The problem, in other words, is not figuring out what to do. There's an obvious step when demand exceeds supply: build more supply. It doesn't really matter what sort of units you build; the most desirable units will be snapped up by the affluent, while the price of the less desirable units falls into the range of more limited budgets. There will be some people at the bottom whose incomes will not stretch to any amount of rent, but that is always true. "Affordable housing" is not envisioned to be free.

The problem, then, is figuring out how to take that obvious step — in the face of community opposition. And doing that involves acknowledging that most people really don't like living in high rises, or near poor people, and that the legal revolutions of the 1960s and 1970s have allowed affluent elites to make those wishes come true, at the expense of everyone else.

The existing communities that look like what affordable housing advocates envision were by and large built before courts and legislators decided that "society" ought to have lots of veto power over things you wanted to do with your property. Those days are long gone, and so too is our ability to slap a high rise on every street corner.

In a better world, people would want to build an inclusive, economically diverse community in which everyone had access to the same services. In the real world, many people are all in favor of this — as long as doing so does not involve sending their kids to school with poor people, especially in the crucial middle and high school years, when peer effects start to dominate parental influence. Washington's good liberals don't say anything so crude, of course; they talk about "test scores." But nonetheless, if you try to rezone in a way that is apt to produce a truly economically diverse school, with more than a token sprinkling of the children of disadvantage, they will fight tooth and nail to stop that from happening.

Even the childless, or those whose hatchlings have long since fled the nest, have good reason for disliking your development plans. I grew up on the 15th floor of a New York City apartment building; I now live in a typical Washington row house. And there is no question to me that my lower, quieter neighborhood is in most ways a better place to live. If the dog needs to go out in the middle of the night, I can open the back door and let him out, rather than getting dressed, leashing him up, and riding down the elevator to supervise his excretions. I know most of the people who live on my block, at least by sight. I have more space and more light than most of my neighbors enjoyed in my childhood. And I can look out my window to gently blowing leaves rather than concrete.

Allowing high rises to be built in my neighborhood would change that. It would bring large numbers of strangers, overwhelm the convenient street parking I now enjoy, and add a lot of noise and other urban annoyances. There's substantial evidence that the stress of living in a dense city can make you crazy. I could be forgiven for thinking that I'm already quite crazy enough.

Nonetheless I have avidly supported the building of a new high rise in my neighborhood every time the subject has come up. I am firmly in favor of upzoning everything to Empire State Building proportions. But I have a reflexive suspicion of any government intrusion on property rights. Most of my neighbors do not, especially when government is intruding on their behalf. (Ultimately this makes my stand an easy one to take; I can advocate for all these wonderful things secure in the knowledge that any such move will be blocked by my neighbors and assorted special interests.)
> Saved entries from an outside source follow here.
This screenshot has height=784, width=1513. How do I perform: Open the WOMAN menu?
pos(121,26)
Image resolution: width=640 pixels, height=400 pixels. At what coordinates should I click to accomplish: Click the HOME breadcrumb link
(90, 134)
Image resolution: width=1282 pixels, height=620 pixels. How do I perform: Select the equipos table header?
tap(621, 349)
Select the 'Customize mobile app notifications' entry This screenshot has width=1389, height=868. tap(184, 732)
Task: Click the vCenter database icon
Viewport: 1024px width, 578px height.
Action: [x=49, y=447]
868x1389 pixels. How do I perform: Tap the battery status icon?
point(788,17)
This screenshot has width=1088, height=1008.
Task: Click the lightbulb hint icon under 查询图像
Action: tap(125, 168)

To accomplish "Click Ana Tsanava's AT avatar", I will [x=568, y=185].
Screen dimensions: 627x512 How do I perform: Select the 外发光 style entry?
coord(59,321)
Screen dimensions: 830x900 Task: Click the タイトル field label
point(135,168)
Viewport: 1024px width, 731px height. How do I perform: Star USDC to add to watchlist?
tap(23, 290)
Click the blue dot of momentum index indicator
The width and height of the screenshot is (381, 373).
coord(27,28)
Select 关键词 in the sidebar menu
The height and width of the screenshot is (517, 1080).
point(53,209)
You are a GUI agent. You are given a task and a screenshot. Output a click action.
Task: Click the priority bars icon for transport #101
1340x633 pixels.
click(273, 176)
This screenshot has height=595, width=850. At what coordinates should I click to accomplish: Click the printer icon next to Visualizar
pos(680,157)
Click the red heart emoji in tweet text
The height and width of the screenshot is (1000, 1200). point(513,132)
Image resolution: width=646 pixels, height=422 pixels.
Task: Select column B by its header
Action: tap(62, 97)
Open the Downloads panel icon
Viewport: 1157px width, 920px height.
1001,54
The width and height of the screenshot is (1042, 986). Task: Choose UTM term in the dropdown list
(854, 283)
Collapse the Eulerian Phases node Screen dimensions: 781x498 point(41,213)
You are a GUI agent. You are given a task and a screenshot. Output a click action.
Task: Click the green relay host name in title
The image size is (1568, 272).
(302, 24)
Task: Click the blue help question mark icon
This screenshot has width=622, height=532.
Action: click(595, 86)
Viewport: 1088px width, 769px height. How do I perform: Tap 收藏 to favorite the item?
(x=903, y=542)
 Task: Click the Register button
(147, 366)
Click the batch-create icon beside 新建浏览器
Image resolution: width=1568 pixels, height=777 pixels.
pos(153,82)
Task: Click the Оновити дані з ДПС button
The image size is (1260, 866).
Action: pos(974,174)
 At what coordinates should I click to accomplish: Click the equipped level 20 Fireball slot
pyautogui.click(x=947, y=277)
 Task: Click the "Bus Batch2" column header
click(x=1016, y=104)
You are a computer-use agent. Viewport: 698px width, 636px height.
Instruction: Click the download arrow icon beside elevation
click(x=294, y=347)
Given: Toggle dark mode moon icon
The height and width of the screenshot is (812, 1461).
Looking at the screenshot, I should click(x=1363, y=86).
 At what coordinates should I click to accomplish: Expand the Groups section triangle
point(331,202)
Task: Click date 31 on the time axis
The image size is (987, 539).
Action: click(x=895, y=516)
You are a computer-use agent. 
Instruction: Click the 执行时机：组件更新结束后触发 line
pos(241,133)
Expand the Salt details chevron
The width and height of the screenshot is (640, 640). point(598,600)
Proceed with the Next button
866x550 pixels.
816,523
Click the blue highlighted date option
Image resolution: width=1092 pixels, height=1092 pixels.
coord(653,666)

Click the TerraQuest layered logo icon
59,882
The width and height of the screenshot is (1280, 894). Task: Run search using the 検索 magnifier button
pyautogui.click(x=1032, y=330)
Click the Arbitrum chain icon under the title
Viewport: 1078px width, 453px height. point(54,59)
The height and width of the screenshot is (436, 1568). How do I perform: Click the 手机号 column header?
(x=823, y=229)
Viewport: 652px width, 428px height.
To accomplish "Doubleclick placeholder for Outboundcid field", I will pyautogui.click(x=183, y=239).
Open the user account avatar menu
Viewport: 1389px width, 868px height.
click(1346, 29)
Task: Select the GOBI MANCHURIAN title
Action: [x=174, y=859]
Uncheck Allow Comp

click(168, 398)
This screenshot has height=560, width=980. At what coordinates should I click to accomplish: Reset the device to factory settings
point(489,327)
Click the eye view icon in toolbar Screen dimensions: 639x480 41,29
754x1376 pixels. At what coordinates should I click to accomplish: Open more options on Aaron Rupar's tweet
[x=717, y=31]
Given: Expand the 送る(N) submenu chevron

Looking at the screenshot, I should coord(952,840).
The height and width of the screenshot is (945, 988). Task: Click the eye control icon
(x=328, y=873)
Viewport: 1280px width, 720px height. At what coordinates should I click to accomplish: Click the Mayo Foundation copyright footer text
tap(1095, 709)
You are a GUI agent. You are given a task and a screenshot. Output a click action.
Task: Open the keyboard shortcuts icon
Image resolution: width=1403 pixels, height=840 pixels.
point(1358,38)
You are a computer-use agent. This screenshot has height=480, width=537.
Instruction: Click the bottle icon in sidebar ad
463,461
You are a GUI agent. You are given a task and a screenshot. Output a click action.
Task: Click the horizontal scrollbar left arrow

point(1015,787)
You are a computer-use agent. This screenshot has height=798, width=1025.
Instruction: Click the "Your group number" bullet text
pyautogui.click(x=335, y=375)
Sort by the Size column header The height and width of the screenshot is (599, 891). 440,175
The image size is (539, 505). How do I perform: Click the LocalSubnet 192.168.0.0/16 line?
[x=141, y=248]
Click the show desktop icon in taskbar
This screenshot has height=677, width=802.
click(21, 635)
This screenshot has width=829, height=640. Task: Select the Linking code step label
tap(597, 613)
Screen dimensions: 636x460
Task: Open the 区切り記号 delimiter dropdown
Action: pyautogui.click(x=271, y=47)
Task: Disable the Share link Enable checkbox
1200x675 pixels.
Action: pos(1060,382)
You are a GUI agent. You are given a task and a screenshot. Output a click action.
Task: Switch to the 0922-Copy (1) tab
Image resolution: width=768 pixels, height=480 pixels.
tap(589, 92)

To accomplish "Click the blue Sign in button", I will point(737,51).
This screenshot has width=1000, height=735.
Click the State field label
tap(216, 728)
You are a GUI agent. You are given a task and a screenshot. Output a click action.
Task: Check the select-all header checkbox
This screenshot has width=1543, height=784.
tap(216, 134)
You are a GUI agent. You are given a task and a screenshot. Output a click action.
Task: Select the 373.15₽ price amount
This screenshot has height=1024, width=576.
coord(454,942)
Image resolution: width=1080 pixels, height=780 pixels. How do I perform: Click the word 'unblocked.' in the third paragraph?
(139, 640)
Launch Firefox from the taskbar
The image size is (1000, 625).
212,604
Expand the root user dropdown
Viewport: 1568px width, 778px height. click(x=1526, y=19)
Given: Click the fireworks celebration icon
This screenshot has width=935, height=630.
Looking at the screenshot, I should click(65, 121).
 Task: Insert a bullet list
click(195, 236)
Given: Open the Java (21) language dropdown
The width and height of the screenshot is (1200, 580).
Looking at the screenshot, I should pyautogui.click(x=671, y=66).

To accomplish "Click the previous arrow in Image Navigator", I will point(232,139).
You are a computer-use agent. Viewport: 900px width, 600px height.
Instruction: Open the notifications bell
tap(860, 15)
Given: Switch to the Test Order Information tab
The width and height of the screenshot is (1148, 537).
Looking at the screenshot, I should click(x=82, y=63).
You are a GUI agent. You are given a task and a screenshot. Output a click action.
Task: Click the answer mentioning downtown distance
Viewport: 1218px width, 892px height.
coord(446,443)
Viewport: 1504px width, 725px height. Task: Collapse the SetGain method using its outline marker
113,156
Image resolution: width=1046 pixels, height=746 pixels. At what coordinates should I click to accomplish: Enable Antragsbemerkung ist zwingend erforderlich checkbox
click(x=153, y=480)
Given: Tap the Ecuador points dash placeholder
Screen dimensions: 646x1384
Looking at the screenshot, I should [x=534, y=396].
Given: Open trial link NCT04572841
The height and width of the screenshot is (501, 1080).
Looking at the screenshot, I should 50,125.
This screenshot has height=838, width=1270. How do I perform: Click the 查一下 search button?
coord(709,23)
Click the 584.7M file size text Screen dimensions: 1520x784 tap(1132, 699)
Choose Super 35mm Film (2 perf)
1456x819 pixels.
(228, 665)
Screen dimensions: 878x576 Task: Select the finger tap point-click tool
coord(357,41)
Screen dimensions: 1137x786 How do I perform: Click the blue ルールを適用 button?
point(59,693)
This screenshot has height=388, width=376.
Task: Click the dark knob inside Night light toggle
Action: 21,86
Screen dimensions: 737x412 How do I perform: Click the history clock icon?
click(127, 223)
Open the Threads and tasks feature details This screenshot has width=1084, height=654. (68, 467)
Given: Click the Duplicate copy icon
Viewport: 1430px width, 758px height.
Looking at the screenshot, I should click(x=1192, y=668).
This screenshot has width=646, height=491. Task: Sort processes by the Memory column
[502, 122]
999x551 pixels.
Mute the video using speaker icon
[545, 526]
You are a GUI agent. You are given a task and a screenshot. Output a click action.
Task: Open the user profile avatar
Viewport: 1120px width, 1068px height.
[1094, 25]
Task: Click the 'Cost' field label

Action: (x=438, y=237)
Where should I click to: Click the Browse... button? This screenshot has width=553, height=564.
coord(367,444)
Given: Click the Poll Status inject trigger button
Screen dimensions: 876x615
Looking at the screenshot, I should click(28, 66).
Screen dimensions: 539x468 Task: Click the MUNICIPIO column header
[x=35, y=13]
If we want affordable housing, we need only one thing from all these toolkits and roadmaps and best practices: a political theory of how to advocate for changes as fiercely as other special interests oppose them. Talk at dinner parties is all very well, but it will avail nothing against people who are well organized and willing to do more than talk.

Unfortunately, because the costs of the status quo are diffuse, and often fall on people who don't yet live or vote in the city, while the benefits are concentrated among people who will work hard to keep them, I suspect that the future of affordable housing initiatives looks a lot like the present.